◆ What is being asked ◆
Format every line of the entries below as a Markdown table with two columns, Row and Line. Number the rows, skip blank lines, and leave the pictures out.

◆ Dataset entries ◆
—————
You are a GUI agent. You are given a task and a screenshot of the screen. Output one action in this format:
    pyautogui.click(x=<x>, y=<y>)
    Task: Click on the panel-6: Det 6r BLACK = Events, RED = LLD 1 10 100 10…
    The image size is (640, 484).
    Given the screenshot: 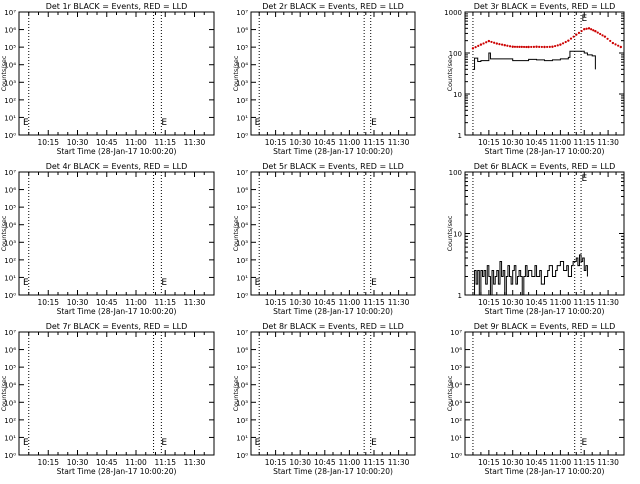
—————
◆ Written solution ◆
| Row | Line |
|---|---|
| 1 | You are a GUI agent. You are given a task and a screenshot of the screen. Output one action in this format: |
| 2 |     pyautogui.click(x=<x>, y=<y>) |
| 3 |     Task: Click on the panel-6: Det 6r BLACK = Events, RED = LLD 1 10 100 10… |
| 4 |     The image size is (640, 484). |
| 5 |     Given the screenshot:  |